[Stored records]

────────────────────

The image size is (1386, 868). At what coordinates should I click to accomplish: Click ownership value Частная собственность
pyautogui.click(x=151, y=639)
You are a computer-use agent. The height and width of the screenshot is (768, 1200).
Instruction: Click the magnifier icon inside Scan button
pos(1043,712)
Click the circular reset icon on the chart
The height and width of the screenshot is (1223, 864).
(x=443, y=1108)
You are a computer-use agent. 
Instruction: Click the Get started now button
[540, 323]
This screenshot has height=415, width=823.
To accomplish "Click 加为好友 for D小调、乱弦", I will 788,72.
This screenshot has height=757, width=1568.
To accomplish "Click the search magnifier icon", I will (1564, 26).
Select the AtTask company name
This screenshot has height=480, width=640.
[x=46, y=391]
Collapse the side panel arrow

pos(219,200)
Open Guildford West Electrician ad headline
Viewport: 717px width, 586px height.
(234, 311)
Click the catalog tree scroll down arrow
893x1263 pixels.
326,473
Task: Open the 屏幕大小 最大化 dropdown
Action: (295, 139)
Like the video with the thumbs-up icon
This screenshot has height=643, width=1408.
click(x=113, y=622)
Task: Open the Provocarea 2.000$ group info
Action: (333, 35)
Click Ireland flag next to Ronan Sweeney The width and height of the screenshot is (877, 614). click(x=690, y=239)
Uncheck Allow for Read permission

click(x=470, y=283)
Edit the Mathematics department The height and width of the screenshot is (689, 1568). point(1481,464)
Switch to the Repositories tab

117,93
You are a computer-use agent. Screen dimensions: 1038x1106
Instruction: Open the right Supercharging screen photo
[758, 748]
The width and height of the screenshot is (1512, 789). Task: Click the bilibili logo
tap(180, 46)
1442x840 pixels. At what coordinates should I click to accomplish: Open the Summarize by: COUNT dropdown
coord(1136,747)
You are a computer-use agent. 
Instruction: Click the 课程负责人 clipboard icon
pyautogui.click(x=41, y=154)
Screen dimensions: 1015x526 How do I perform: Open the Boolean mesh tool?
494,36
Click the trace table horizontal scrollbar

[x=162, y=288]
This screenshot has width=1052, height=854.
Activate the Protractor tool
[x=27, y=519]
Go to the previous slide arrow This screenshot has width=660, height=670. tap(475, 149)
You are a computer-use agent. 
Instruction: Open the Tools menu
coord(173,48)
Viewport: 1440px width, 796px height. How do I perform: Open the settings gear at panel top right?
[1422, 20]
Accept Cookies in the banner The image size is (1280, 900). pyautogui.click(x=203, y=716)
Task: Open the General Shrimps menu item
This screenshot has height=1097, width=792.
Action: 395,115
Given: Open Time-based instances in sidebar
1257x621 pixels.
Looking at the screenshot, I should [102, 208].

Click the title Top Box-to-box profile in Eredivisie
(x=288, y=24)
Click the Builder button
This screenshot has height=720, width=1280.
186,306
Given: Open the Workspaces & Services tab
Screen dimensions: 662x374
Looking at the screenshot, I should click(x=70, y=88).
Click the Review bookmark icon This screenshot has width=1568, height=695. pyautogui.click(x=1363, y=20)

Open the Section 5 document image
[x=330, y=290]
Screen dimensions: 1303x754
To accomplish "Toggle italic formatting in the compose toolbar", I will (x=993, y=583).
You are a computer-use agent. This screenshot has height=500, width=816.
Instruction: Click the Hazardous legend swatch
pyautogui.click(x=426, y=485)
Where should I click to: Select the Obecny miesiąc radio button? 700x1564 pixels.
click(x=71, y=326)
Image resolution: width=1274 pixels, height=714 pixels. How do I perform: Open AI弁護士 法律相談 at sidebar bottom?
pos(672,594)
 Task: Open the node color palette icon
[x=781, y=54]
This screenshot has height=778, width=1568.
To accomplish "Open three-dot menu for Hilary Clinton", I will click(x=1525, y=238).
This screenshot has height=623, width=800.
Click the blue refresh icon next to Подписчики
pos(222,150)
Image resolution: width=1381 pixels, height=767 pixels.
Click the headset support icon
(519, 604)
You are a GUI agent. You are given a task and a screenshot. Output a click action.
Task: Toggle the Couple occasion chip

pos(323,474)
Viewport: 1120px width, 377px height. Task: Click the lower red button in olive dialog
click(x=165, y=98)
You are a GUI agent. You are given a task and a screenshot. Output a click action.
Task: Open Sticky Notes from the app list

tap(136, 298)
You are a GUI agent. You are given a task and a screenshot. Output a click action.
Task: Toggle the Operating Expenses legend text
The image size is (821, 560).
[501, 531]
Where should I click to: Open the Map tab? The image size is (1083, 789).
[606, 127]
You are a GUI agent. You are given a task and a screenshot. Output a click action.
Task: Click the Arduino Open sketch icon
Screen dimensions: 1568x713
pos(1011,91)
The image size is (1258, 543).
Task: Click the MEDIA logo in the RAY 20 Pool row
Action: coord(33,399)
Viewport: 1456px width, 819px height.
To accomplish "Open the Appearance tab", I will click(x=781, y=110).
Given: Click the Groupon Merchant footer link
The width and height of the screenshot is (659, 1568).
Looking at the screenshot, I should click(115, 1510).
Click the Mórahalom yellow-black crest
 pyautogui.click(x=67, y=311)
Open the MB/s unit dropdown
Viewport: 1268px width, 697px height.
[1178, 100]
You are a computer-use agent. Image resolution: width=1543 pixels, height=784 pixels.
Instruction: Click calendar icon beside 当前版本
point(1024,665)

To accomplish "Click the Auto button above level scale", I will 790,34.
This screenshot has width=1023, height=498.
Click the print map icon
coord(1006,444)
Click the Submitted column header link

────────────────────

**WORK REQUIRED**
Having gone through the data above, repeat it exactly.

**PROBLEM SOLUTION**
The image size is (1386, 868). At what coordinates should I click to accomplish: Click ownership value Частная собственность
pyautogui.click(x=151, y=639)
You are a computer-use agent. The height and width of the screenshot is (768, 1200).
Instruction: Click the magnifier icon inside Scan button
pos(1043,712)
Click the circular reset icon on the chart
The height and width of the screenshot is (1223, 864).
(x=443, y=1108)
You are a computer-use agent. 
Instruction: Click the Get started now button
[540, 323]
This screenshot has height=415, width=823.
To accomplish "Click 加为好友 for D小调、乱弦", I will 788,72.
This screenshot has height=757, width=1568.
To accomplish "Click the search magnifier icon", I will (1564, 26).
Select the AtTask company name
This screenshot has height=480, width=640.
[x=46, y=391]
Collapse the side panel arrow

pos(219,200)
Open Guildford West Electrician ad headline
Viewport: 717px width, 586px height.
(234, 311)
Click the catalog tree scroll down arrow
893x1263 pixels.
326,473
Task: Open the 屏幕大小 最大化 dropdown
Action: (295, 139)
Like the video with the thumbs-up icon
This screenshot has height=643, width=1408.
click(x=113, y=622)
Task: Open the Provocarea 2.000$ group info
Action: (333, 35)
Click Ireland flag next to Ronan Sweeney The width and height of the screenshot is (877, 614). click(x=690, y=239)
Uncheck Allow for Read permission

click(x=470, y=283)
Edit the Mathematics department The height and width of the screenshot is (689, 1568). point(1481,464)
Switch to the Repositories tab

117,93
You are a computer-use agent. Screen dimensions: 1038x1106
Instruction: Open the right Supercharging screen photo
[758, 748]
The width and height of the screenshot is (1512, 789). Task: Click the bilibili logo
tap(180, 46)
1442x840 pixels. At what coordinates should I click to accomplish: Open the Summarize by: COUNT dropdown
coord(1136,747)
You are a computer-use agent. 
Instruction: Click the 课程负责人 clipboard icon
pyautogui.click(x=41, y=154)
Screen dimensions: 1015x526 How do I perform: Open the Boolean mesh tool?
494,36
Click the trace table horizontal scrollbar

[x=162, y=288]
This screenshot has width=1052, height=854.
Activate the Protractor tool
[x=27, y=519]
Go to the previous slide arrow This screenshot has width=660, height=670. tap(475, 149)
You are a computer-use agent. 
Instruction: Open the Tools menu
coord(173,48)
Viewport: 1440px width, 796px height. How do I perform: Open the settings gear at panel top right?
[1422, 20]
Accept Cookies in the banner The image size is (1280, 900). pyautogui.click(x=203, y=716)
Task: Open the General Shrimps menu item
This screenshot has height=1097, width=792.
Action: 395,115
Given: Open Time-based instances in sidebar
1257x621 pixels.
Looking at the screenshot, I should [102, 208].

Click the title Top Box-to-box profile in Eredivisie
(x=288, y=24)
Click the Builder button
This screenshot has height=720, width=1280.
186,306
Given: Open the Workspaces & Services tab
Screen dimensions: 662x374
Looking at the screenshot, I should click(x=70, y=88).
Click the Review bookmark icon This screenshot has width=1568, height=695. pyautogui.click(x=1363, y=20)

Open the Section 5 document image
[x=330, y=290]
Screen dimensions: 1303x754
To accomplish "Toggle italic formatting in the compose toolbar", I will (x=993, y=583).
You are a computer-use agent. This screenshot has height=500, width=816.
Instruction: Click the Hazardous legend swatch
pyautogui.click(x=426, y=485)
Where should I click to: Select the Obecny miesiąc radio button? 700x1564 pixels.
click(x=71, y=326)
Image resolution: width=1274 pixels, height=714 pixels. How do I perform: Open AI弁護士 法律相談 at sidebar bottom?
pos(672,594)
 Task: Open the node color palette icon
[x=781, y=54]
This screenshot has height=778, width=1568.
To accomplish "Open three-dot menu for Hilary Clinton", I will click(x=1525, y=238).
This screenshot has height=623, width=800.
Click the blue refresh icon next to Подписчики
pos(222,150)
Image resolution: width=1381 pixels, height=767 pixels.
Click the headset support icon
(519, 604)
You are a GUI agent. You are given a task and a screenshot. Output a click action.
Task: Toggle the Couple occasion chip

pos(323,474)
Viewport: 1120px width, 377px height. Task: Click the lower red button in olive dialog
click(x=165, y=98)
You are a GUI agent. You are given a task and a screenshot. Output a click action.
Task: Open Sticky Notes from the app list

tap(136, 298)
You are a GUI agent. You are given a task and a screenshot. Output a click action.
Task: Toggle the Operating Expenses legend text
The image size is (821, 560).
[501, 531]
Where should I click to: Open the Map tab? The image size is (1083, 789).
[606, 127]
You are a GUI agent. You are given a task and a screenshot. Output a click action.
Task: Click the Arduino Open sketch icon
Screen dimensions: 1568x713
pos(1011,91)
The image size is (1258, 543).
Task: Click the MEDIA logo in the RAY 20 Pool row
Action: coord(33,399)
Viewport: 1456px width, 819px height.
To accomplish "Open the Appearance tab", I will click(x=781, y=110).
Given: Click the Groupon Merchant footer link
The width and height of the screenshot is (659, 1568).
Looking at the screenshot, I should click(115, 1510).
Click the Mórahalom yellow-black crest
 pyautogui.click(x=67, y=311)
Open the MB/s unit dropdown
Viewport: 1268px width, 697px height.
[1178, 100]
You are a computer-use agent. Image resolution: width=1543 pixels, height=784 pixels.
Instruction: Click calendar icon beside 当前版本
point(1024,665)

To accomplish "Click the Auto button above level scale", I will 790,34.
This screenshot has width=1023, height=498.
Click the print map icon
coord(1006,444)
Click the Submitted column header link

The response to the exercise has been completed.